All solutions to making Medicare solvent involve reducing how much Medicare will cover (which thus shifts costs onto seniors), dramatically reducing what treatments are covered, or dramatically reducing the number of doctors who will accept Medicare patients. Unless, of course, your plan is to significantly increase taxes on the middle class and wealthy. And that solution has even less a chance of ever seeing a president’s signature than Paul Ryan’s plan does.
Douthat’s point is important because whenever someone tries to propose a solution to Medicare’s insolvency, their political opposition immediately rushes to the microphone to make clear how it will destroy America’s elderly. The Republicans did it when Democrats proposed using savings from Medicare and the IPAB to eliminate “wasteful” treatments, and the Democrats did it with equal gusto when Paul Ryan made his budget proposal.

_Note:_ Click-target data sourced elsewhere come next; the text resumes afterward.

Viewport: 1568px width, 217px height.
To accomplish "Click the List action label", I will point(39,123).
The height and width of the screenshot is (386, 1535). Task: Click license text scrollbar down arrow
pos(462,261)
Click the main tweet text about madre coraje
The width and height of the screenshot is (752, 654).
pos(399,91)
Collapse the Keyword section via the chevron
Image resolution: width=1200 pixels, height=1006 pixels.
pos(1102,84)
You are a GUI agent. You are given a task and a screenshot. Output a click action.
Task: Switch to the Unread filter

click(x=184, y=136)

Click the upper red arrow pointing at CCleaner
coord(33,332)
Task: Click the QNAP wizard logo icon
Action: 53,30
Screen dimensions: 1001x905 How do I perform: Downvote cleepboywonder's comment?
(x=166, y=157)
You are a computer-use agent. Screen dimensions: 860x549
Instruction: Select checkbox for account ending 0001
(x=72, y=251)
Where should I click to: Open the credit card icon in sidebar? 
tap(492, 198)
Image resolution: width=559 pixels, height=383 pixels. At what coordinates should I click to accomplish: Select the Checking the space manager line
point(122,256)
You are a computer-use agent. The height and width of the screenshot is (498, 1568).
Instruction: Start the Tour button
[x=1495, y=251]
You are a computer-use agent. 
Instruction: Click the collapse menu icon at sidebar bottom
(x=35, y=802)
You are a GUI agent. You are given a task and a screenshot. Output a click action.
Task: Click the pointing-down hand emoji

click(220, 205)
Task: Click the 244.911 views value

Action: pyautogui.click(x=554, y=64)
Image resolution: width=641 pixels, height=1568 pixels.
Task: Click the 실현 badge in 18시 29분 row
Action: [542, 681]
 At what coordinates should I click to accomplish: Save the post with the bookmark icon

We don’t seem to be capable, as a nation, of serious, honest dialogue on this topic. Instead, we squander beneficial discussion for short-term political gain. If we are so tied to our factions, so unwilling to even entertain the idea that the “other side” might be just as genuine and honest in their intent as us that we will not even give them the benefit of the doubt for a few moments to have an actual discussion free of sound byte and rhetoric and posturing, then there isn’t much we can do. We’re finished.
In the post-Soviet haze of the 1990s, we lulled ourselves into believing that everything would work itself out, that we don’t need to worry much about what’s going on, because we’re America—we’re a successful nation, we’re meant to be successful, and it will all be right in the end. That’s comforting, because it allows us to talk about these issues like they’re just conversation topics at a dinner party—only valuable insofar as they provide lively conversation, forgotten by the time people drift out the door to their cars.
That’s an illusion. We aren’t the world’s preeminent power because we are pre-ordained to be. History is dotted with empires, convinced of their own immortality, that are now all but forgotten. We don’t have the luxury of staying where we are without any real effort. If we are going to retain our current success, and continue growing, we need to figure out how to solve these issues, and it starts with meaningful discussion. Until we can have it—until Republicans don’t wince with distaste when someone mentions they’re a Democrat, and vice versa—there’s very little we can do.